No se descubre nada en particular al sostener que el miedo es inherente a la condición humana. Todos tenemos miedos más próximos o más lejanos. Hace ya varios años el controversial Hugo Orlando Gatti nos comentaba en un viejo caserón del barrio de Belgrano (cuando bajo un sol de primavera nos pidió arrodillado que le pateáramos una y otra vez un pelotazo a la cara desde tres o cuatro metros para sentir “un orgasmo de fútbol”, como él lo identificó), lo que significaba el miedo: “En algún momento de un partido y por distintas circunstancias, nos agarra el cagazo. Es la verdad. El que lo niega, miente. No importa quien sea. Es así. El tema es cuando ese cagazo te anula, te quita frescura, iniciativa, te hace retroceder. Yo también, en ciertas ocasiones, tuve cagazo jugando al fútbol. Pero no me anuló. No me quitó frescura, iniciativa ni me hizo retroceder. Lo superé sin meterme debajo del arco para que no se me caiga el travesaño en la cabeza, como pasa con muchos. Arriesgué y me la jugué como siempre. No cambié. El problema es cagarse en las patas y dejarse dominar por esa sensación. Ahí sí que sonaste”.
Las palabras y la interpretación del Loco Gatti pueden proyectarse a todos los escenarios y a todas las actividades. El miedo como gran factor disciplinador. El miedo como mecanismo de conservación y defensa ante amenazas reales o imaginadas. Y el miedo también como síntoma evidente de debilidades inocultables, claudicaciones morales y éticas, obsecuencias, oportunismos y cobardías disfrazadas con tonalidades políticamente correctas.
Esos miedos vitales que no pueden presentarse en sociedad porque avergüenzan y dejan testimonio de una deuda intelectual que somete y humilla la dignidad propia, es la que abunda en tiempos de alta complejidad. Son los miedos que se esconden. Que se tapan. Que en vano buscan borrarse. Y perderse en los pliegues ocultos de las alfombras. Es, en definitiva, el miedo a obedecer el pensamiento que cada uno construye en función de no provocar reacciones, críticas y rechazos en los ámbitos de trabajo, en reuniones familiares, en las redes cloacales y en las otras redes de pescadores orgánicos y furtivos tan amenazantes como patéticos, ignorantes y frágiles, aunque se perciban como invulnerables.

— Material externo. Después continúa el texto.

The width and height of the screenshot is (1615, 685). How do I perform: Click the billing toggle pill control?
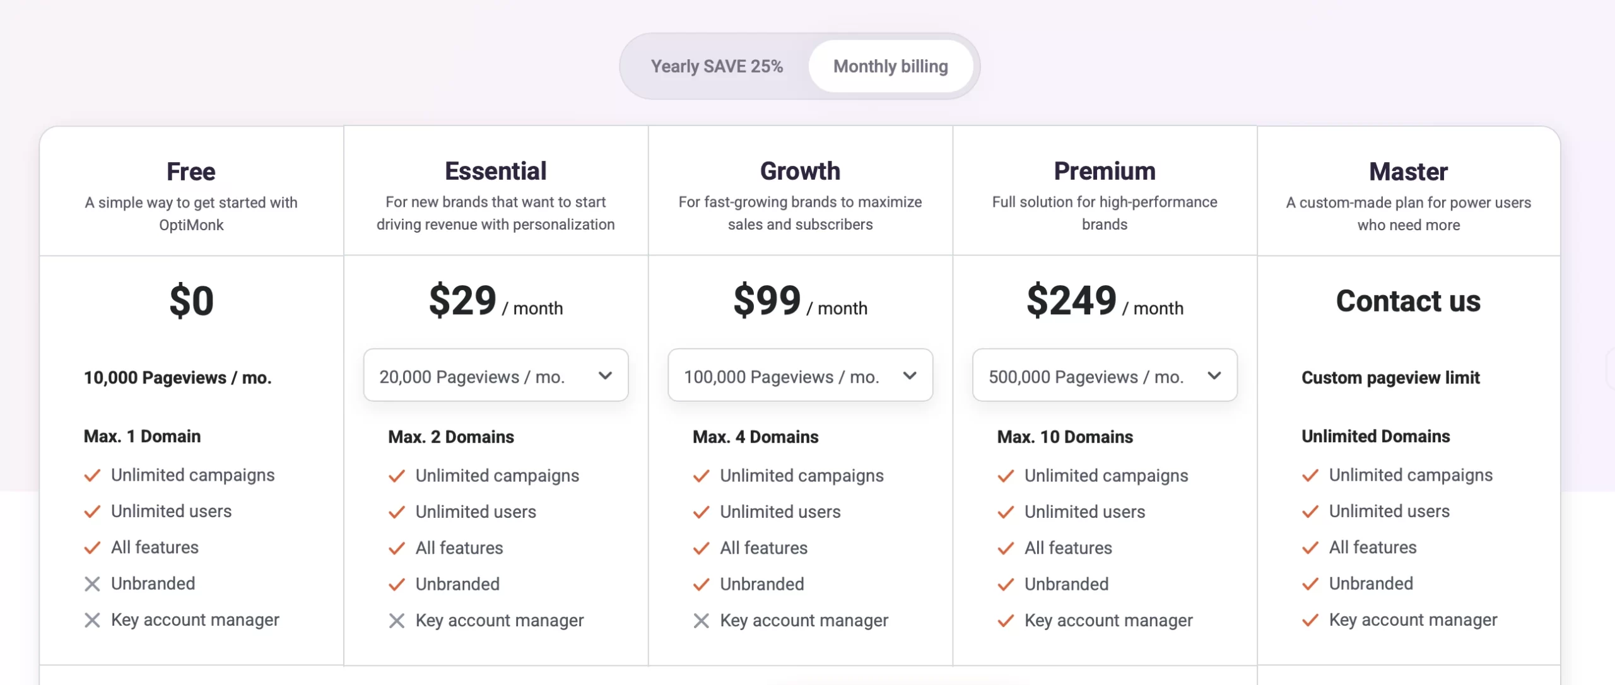coord(799,66)
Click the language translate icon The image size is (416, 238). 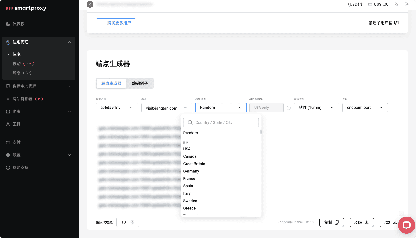tap(396, 4)
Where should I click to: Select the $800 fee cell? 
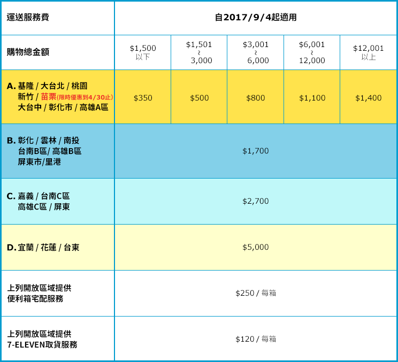point(255,98)
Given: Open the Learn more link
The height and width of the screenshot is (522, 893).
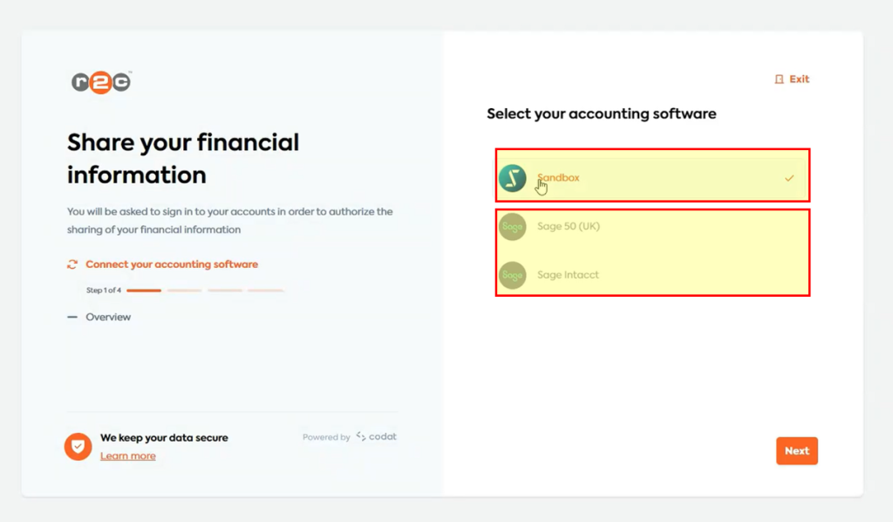Looking at the screenshot, I should pos(127,456).
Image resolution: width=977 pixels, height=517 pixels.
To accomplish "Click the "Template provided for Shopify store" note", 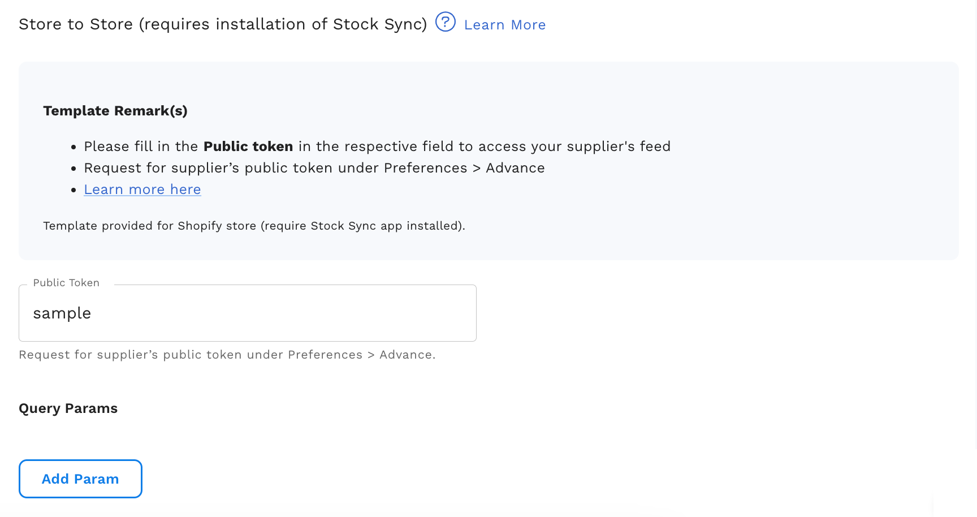I will pyautogui.click(x=149, y=226).
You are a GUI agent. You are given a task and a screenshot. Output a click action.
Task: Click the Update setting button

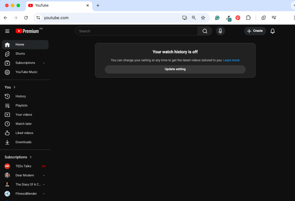pos(175,69)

Si prevalece algo en particular en microclimas y atmósferas quemadas por los fuegos artificiales del sistema que nunca se detienen, es la huida celebrada y siempre prematura. Es estar ausente. Invisibilizarse detrás de los tinglados. No dejar rastro. No dar una contraseña. Acariciar con ciertas sutilezas hipócritas los perfiles de la ambigüedad. Frivolizar lo trágico. Exponer con grandilocuencia y seriedad impostada episodios superficiales. Capturar los rasgos más oscuros de la indiferencia. Y escupir palabras despojadas de contexto que no suenan inocentes ni creíbles. Son falsas de toda falsedad. Es humo sobre el agua.
El miedo institucionalizado intenta corroer los cimientos de la participación colectiva. Busca con notable perseverancia quebrar la autoestima hasta de aquellos que se sienten protagonistas indirectos del colapso. Y como representación del miedo a perder o del miedo a fallar, agrede para fortalecer lo que no tiene. Agrede, sobre todo, por miedo. No por cierto coraje ni mucho menos, valentía. Agrede por cobardía.
La magnitud de este veneno de amplio espectro y difusión social no se nutre de los vientos arremolinados que se evaporan en cualquier esquina. Tienen también un capitulo vinculado a las sociedades de consumo bendecidas por las leyes mafiosas del mercado. Al fuerte deseo de integrarlas. A formar parte. A ser uno más para terminar en muchísimos casos, siendo uno menos. Un ladrillo menos en la pared. Un latido menos que para la lógica criminal del orden capitalista no vale la pena atender ni considerar.
Ese miedo que se paraliza y se congela frente a la represalia que llega de una u otra manera sin avisos previos, es muy probable que sea una síntesis imperfecta de otro tipo de dependencias (personales y colectivas) que saturan todos los ambientes. No hay vacuna ni antídoto que detenga ese derrame. Esa muerte agazapada se configura como el viaje crepuscular que millones y millones de personas pagan todos los días. Solo darse cuenta no cambia las cosas. Pero no enterarse (o no querer enterarse) facilita y precipita el derrumbe.